(Saved entries)

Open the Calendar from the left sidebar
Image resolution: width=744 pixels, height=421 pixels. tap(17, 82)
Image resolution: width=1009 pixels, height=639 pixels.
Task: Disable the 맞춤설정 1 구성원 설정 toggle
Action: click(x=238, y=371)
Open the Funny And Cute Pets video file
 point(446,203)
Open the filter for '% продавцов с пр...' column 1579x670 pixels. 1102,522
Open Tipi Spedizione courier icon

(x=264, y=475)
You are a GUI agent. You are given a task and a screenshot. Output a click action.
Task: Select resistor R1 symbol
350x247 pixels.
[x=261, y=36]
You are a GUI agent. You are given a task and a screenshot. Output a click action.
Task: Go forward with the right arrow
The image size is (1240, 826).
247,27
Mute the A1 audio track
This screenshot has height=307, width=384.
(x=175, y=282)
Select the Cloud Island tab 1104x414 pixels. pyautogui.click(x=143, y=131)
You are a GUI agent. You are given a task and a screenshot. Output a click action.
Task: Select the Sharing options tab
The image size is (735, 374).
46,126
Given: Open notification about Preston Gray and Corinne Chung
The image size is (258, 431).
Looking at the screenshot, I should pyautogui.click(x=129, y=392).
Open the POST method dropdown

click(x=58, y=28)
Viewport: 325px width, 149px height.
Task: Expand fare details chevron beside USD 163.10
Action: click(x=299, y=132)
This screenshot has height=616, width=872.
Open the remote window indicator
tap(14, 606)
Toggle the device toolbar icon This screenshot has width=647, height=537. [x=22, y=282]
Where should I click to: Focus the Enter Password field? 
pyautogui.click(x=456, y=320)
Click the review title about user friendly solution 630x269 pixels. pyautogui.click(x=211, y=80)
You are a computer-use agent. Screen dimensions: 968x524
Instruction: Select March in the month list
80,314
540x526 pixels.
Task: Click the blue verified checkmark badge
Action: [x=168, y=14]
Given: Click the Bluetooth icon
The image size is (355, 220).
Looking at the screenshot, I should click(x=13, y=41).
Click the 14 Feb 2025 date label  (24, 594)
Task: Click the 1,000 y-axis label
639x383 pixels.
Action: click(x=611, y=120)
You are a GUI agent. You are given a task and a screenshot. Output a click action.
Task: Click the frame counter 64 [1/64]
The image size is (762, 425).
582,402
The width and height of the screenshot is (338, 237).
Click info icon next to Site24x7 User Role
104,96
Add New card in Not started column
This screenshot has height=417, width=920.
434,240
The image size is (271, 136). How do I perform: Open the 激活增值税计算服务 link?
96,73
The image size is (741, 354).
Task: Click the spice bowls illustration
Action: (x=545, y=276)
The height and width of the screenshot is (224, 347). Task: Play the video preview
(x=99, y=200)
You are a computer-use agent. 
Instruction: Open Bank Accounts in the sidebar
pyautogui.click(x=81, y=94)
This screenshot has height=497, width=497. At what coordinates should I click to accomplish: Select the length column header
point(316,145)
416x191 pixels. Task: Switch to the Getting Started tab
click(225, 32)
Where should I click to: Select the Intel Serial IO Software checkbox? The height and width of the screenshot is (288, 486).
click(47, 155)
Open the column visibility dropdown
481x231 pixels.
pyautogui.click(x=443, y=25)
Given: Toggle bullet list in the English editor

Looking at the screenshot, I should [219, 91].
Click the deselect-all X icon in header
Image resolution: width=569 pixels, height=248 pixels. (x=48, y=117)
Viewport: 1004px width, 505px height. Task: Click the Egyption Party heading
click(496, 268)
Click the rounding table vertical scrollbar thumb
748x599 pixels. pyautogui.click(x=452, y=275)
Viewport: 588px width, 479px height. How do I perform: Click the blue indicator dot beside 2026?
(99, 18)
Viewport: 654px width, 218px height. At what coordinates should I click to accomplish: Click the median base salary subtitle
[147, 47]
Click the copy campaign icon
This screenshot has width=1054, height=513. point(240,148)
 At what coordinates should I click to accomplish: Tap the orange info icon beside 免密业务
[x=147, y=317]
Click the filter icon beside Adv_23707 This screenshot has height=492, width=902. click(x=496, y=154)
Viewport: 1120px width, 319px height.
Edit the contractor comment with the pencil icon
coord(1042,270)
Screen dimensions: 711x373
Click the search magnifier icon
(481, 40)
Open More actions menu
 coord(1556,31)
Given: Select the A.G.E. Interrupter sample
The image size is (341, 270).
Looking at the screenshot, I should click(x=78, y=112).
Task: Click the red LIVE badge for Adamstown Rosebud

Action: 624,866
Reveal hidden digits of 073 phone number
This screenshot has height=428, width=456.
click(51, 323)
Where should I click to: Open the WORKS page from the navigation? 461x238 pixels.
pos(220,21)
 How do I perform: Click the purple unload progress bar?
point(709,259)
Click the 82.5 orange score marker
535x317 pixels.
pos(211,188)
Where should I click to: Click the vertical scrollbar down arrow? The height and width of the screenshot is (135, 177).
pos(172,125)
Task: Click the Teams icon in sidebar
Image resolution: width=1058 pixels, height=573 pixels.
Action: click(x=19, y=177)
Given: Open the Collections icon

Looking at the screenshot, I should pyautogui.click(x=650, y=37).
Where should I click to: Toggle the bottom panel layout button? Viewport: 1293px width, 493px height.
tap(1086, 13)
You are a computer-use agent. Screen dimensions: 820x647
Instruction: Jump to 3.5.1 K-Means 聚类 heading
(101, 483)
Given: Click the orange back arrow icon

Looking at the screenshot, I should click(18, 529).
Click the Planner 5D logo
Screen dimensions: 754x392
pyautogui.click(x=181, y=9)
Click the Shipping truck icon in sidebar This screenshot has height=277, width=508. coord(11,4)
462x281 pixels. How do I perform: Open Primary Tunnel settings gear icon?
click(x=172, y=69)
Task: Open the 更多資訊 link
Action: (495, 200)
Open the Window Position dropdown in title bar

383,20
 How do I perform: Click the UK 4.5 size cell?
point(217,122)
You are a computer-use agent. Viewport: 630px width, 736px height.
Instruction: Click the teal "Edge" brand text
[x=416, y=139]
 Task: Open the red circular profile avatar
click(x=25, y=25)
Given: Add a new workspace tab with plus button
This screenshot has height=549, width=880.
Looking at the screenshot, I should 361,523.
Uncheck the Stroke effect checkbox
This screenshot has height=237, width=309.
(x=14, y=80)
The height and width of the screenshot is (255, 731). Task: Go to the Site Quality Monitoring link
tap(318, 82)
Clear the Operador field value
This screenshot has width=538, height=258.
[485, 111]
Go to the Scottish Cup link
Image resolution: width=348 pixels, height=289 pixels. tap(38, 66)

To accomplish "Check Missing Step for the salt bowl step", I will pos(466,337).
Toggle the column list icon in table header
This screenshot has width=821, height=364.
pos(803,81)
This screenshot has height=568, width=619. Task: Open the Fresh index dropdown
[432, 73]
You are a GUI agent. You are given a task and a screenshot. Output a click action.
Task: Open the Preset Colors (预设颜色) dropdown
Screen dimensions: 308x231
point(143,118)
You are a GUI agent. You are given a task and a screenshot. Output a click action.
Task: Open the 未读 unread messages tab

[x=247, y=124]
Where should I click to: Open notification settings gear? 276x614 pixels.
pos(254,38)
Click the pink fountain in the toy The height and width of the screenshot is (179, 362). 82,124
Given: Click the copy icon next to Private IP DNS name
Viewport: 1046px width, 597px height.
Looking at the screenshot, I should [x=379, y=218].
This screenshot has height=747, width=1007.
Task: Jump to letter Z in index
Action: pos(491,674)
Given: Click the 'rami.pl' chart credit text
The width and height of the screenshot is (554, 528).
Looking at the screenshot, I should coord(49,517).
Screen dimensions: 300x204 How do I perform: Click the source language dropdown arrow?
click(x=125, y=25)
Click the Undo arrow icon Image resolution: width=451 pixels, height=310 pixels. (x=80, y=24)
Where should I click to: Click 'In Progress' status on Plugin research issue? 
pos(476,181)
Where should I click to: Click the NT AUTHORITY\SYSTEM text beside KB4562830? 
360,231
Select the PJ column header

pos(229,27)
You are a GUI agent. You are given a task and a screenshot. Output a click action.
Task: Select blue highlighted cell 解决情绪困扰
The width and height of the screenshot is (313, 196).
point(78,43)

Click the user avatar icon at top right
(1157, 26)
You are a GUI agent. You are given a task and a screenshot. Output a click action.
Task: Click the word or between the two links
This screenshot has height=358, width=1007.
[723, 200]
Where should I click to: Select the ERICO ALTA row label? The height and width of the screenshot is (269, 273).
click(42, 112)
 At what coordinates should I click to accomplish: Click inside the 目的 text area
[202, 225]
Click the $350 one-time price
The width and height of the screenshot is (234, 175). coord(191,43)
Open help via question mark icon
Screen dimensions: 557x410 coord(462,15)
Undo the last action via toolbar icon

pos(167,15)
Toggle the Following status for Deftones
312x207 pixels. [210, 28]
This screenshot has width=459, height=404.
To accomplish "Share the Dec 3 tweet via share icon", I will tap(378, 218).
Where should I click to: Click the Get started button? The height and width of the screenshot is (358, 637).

_WHAT THIS TASK INVOLVES:_
Exactly as written, copy the lines from the one containing "Open help via question mark icon" to the end of the entries, both ends included.

_SOLUTION TO THE EXERCISE:_
Open help via question mark icon
Screen dimensions: 557x410 coord(462,15)
Undo the last action via toolbar icon

pos(167,15)
Toggle the Following status for Deftones
312x207 pixels. [210, 28]
This screenshot has width=459, height=404.
To accomplish "Share the Dec 3 tweet via share icon", I will tap(378, 218).
Where should I click to: Click the Get started button? The height and width of the screenshot is (358, 637).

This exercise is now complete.